Last 69 years since Independence have seen not only repeated incidents of communal violence, as brought out above, but regrettably some of these riots had literally turned into massacres. To recall, a few of these were: Jabalpur riot in 1961, Ahmedabad riot in 1969, anti-Sikh riots in Delhi in 1984, Mumbai riots in 1992-93 and Godhra riots in 2002. Against this background it is necessary to make a special provision to deal with genocides such as these. The law should provide to make such offences cognisable and non-bailable and much stricter punishment extending up to life imprisonment. Fear of law must be inculcated unambiguously, and anti-social elements which generally take advantage of these situations and the government functionaries who either connive at them or even support them must also be dealt with severely.
Unusual times call for unusual solutions. Experience has shown that hardly any worthwhile action has been taken so far against government functionaries who were handling these situations and had failed miserably. Time has come to examine whether the provisions of the law of torts should be extended to all those remiss in handling the genocides. Class-action suits need to be initiated in such cases as it would be impossible for the individual victims to file cases against the concerned powerful politicians and police functionaries. It is only by applying the provisions of the law of torts that they would become seriously aware of their responsibilities.

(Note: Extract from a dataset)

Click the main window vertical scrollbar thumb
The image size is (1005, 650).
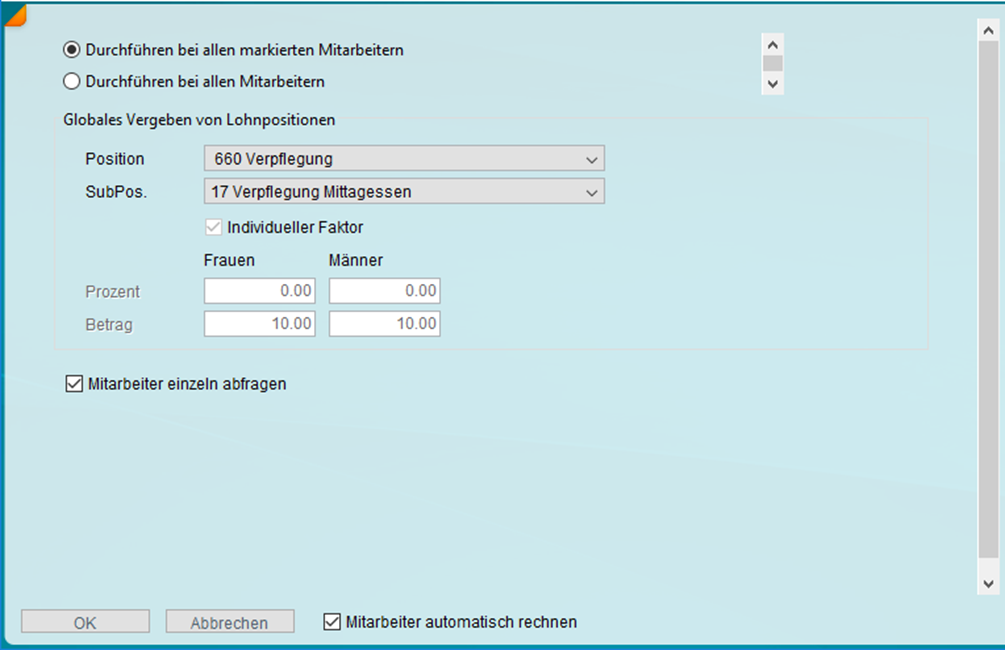(x=988, y=300)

Another legislation which has wholly remained on paper is the Religious Institutions (Prevention of Misuse) Act, 1988. Rajiv Gandhi government must be given credit for enacting this legislation but it has remained only as a show-piece. It was seen during the Punjab agitation that there was a large scale misuse of gurudwaras by the terrorists for preaching their ideology. In Jammu and Kashmir the separatists have been using Friday Namaz gatherings to launch their ideological offensive against the central government and its organisations. Hardly any action has been taken in these cases. Same is true of the Places of Worship (Special Provisions) Act, 1991 which too has not been acted upon.

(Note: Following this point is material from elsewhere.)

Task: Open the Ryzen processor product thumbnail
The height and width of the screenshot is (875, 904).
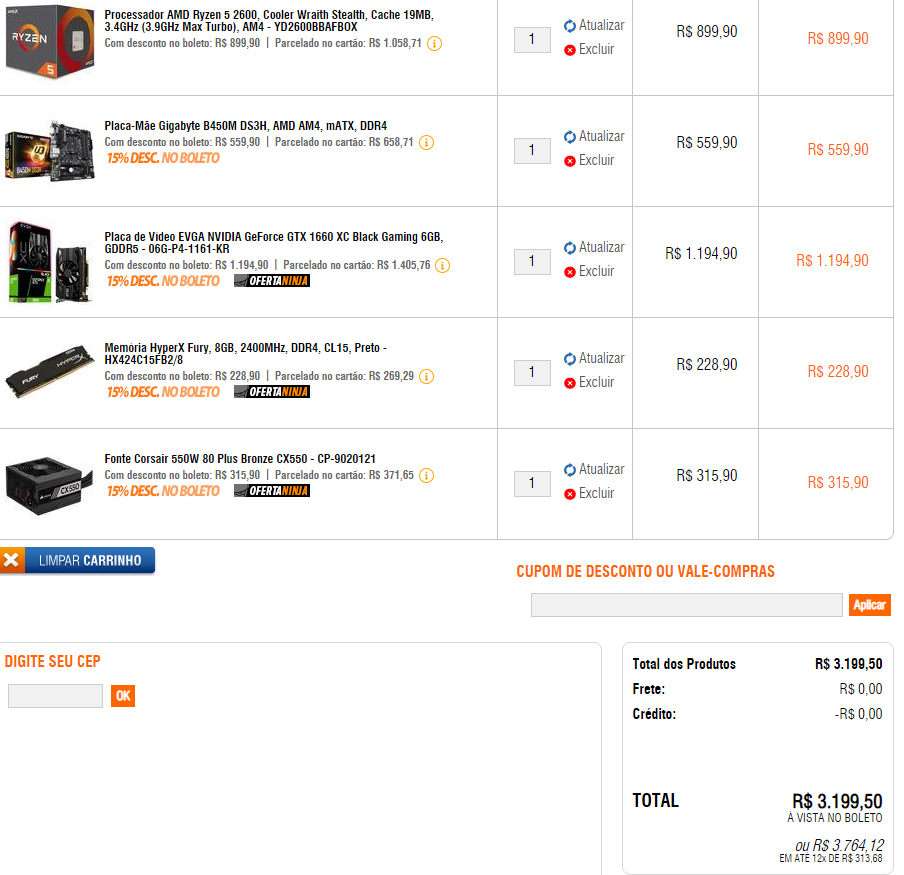Action: pos(50,42)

It is equally frustrating to see that communal speeches made by candidates have not been adequately dealt with under the provisions of the Representation of People Act, 1951. In this context, the observation of the Supreme Court in one of the cases is significant. The Court had said: so long as communal political parties are not banned from participating in political life of the country, there is very little that the courts can do to restrain. Reference must also be made to the recommendation of the National Commission to Review the Working of the Constitution in this regard. The commission has recommended: “Any election campaigning on the basis of caste or religion and any attempt to spread caste and communal hatred during elections should be punishable with mandatoryimprisonment. If such acts are done at the instance of the candidate or his election agents, these would be punishable with disqualification.” (p. 87) Unfortunately, no action has been taken by the government on this recommendation.
Adoption of inquisitorial system
The experience of investigation of crimes in communal riots has raised serious questions, whether it be anti-Sikh riots in Delhi or riots in Mumbai or Godhra or any other major communal riots in the country. There is a widely prevalent view that such cases are not investigated vigorously or objectively and the police often act under political pressure or in a communal manner favouring one community or the other. It would be recalled that in some cases even a plea was made to the high courts and Supreme Court that a special investigation team (SIT) may be appointed by the court and the investigation may also be carried out under the supervision of the court. Such petitions were agreed to by the Supreme Court in Godhra cases but obviously this cannot be done in every case considering the workload of the high courts and Supreme Court. It is therefore time to consider whether in cases involving serious communal riots, the French model of ‘police judiciare’ should be adopted.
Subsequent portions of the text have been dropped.